Rights group: Abuses in Myanmar despite reforms

By TODD PITMAN
Associated Press

BANGKOK (AP) — It sounds a lot like the old, military-run Myanmar, and not much like the reform-minded new one: A feared army attacking civilians indiscriminately, razing homes and raping women while the government prevents international aid from reaching tens of thousands of displaced survivors.

A Human Rights Watch report released Tuesday says violence and ongoing rights abuses continue unabated in Myanmar's conflict-riddled northern Kachin State despite an unprecedented reform campaign spearheaded by the country's post-junta government elsewhere in the country, also known as Burma.

"There's still a long way to go before the people of Burma, particularly those in conflict areas, benefit from recent promises of reform," said Elaine Pearson, deputy Asia director at Human Rights Watch. "The international community should not become complacent about the serious human rights violations still plaguing" the country, she said.

The dire situation in the remote region near the Chinese border casts a shadow over the government's avowed commitment to democratic change as it seeks an end to Western sanctions and a greater international acceptance after years as a pariah state.

Government officials in Myanmar could not immediately be reached for comment.

After half a century of military rule, Myanmar's army ceded power last year to a nominally civilian government dominated by retired army officers and members of the former regime. Since then, President Thein Sein has surprised Western governments by making several dramatic changes, including opening up next month's by-elections to the opposition, releasing hundreds of political prisoners, signing truces with rebel groups and easing restrictions on the media.

But the fighting in Kachin State, which broke out for the first time in nearly two decades last June, stands in stark contrast to those widely praised developments. Skirmishes have continued despite a call by Thein Sein for the army to cease fire and repeated efforts to broker negotiate a peaceful settlement.

Human Rights Watch documented unlawful killings, and said soldiers have threatened and tortured civilians during interrogations for information about insurgents. It said the army has forced men as old as 70 to carry out manual labor at gunpoint, and conscripted teens as young as 14 to serve on the front line.

Troops have also "deliberately and indiscriminately fired on Kachin civilians with small arms and mortars," sometimes simply to force people to flee, the rights group said.

Human Rights Watch staff traveled to Kachin State twice in the second half of 2011, visiting nine displaced camps and interviewing more than 100 people, including one man forcibly held as a porter by soldiers for 19 days.
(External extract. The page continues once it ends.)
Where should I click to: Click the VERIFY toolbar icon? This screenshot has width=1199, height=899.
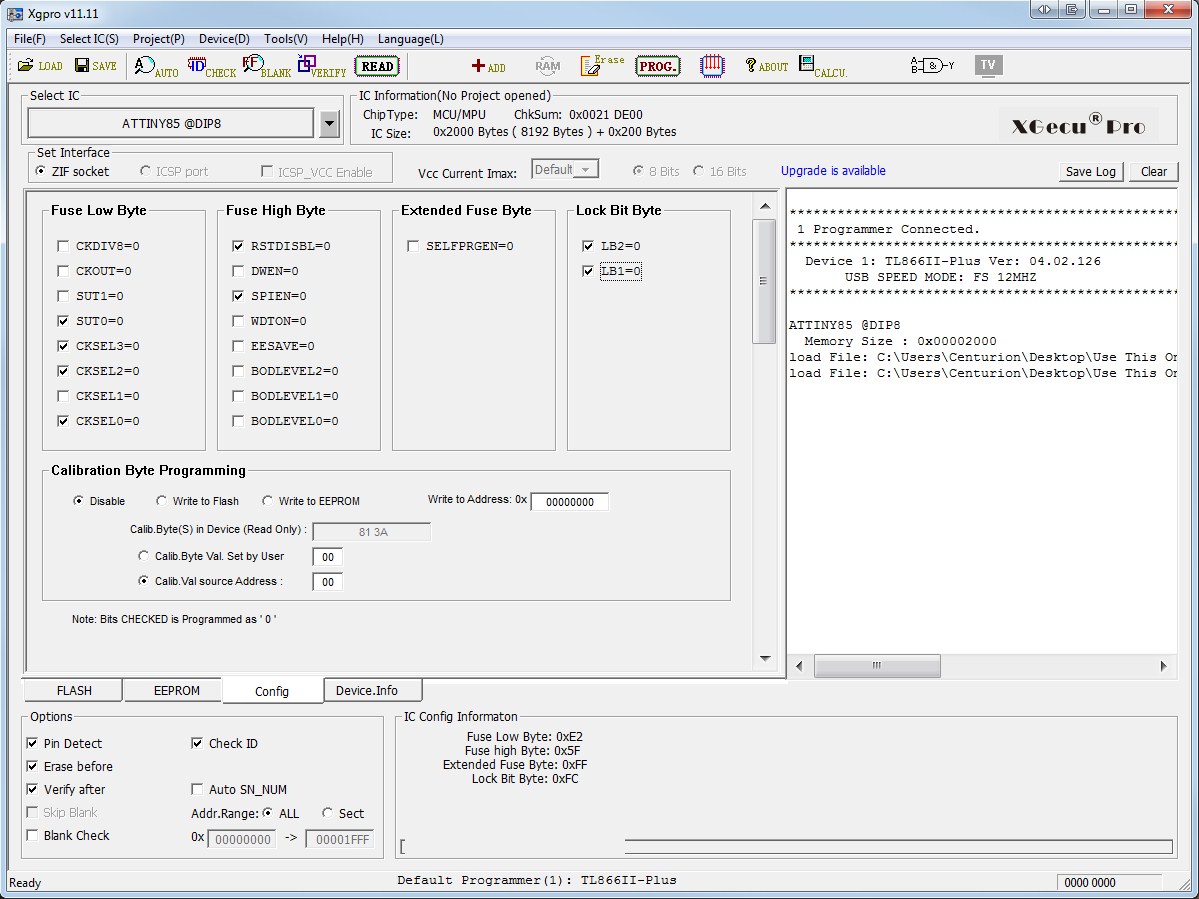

The man, identified as "M. Seng," also said he witnessed two women being raped repeatedly.

"Soldiers would come and take the women and bring them from tent to tent," the rights group quoted him as saying. "We were so afraid and we couldn't watch the whole night. The next morning, the women couldn't walk right ... They walked hunched over. And they were crying."

The New York-based rights watchdog also said Kachin rebels, known as the Kachin Independence Army, are using child soldiers and planting land mines.

So far, the conflict has displaced 75,000 people, leaving many in desperate need of food, medicine and shelter. But delivering international aid to affected regions in rebel-controlled territory has proven extraordinarily difficult.

The government has granted U.N. agencies access to the area only once, in December, when two trucks delivered shelter supplies. They were not able to visit the entire area and have not been allowed to return, Human Rights Watch said.

The aid shortfall "has pressured families to return to insecure villages in order to gather belongings or tend to animals and fields, risking encounters with hostile Burmese army forces and exposing them to anti-personnel mines that have been laid by both parties," Human Rights Watch said.

"Burmese army soldiers have fired upon civilians, including children, threatened them, and abducted them for forced labor. Many villagers have returned home only to find that the army has already destroyed or confiscated their property and belongings."

Aid groups have also expressed concern that making requests to help out in the conflict zone could imperil their other officially sanctioned aid projects in the country, the report said.

"It is essential that support for recent reforms not lead to international complacency about the serious human rights violations still plaguing Burma," the report said. "Legal and political changes are only beginning to make headway and there is a long way to go before all Burmese benefit from them."